Given data →
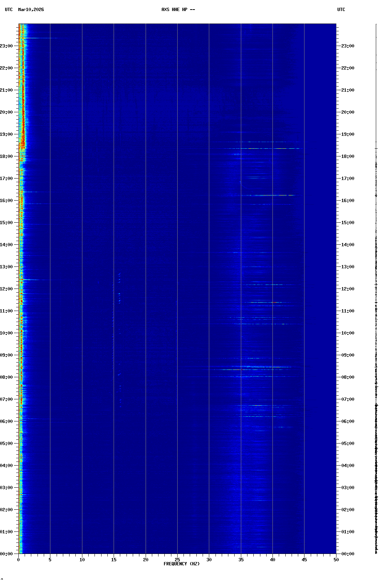Click the 03:00 label on left axis
Image resolution: width=392 pixels, height=583 pixels.
(7, 488)
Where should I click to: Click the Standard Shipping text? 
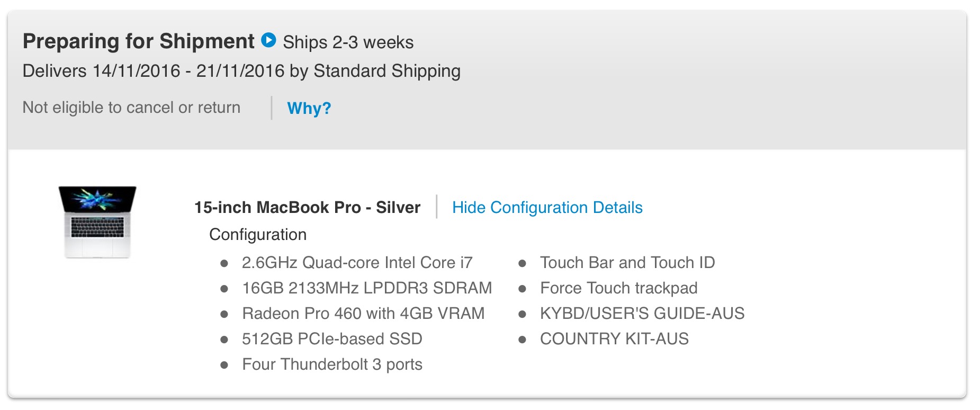(387, 71)
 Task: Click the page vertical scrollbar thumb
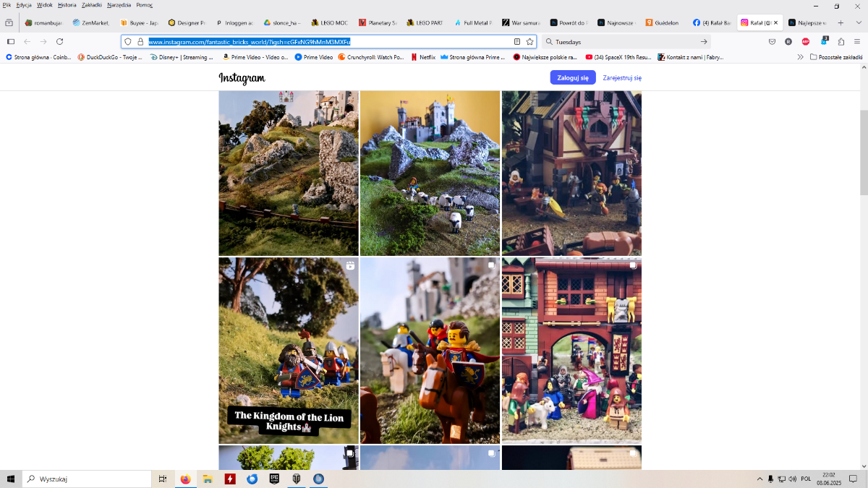click(864, 152)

Directions → Once the line containing "Where should I" is found, copy it and each line after it through the end of the entries above exactly; nothing else, and no pictures.

Response →
Where should I click to: Click the Standard Shipping text? 
(387, 71)
 Task: Click the page vertical scrollbar thumb
click(864, 152)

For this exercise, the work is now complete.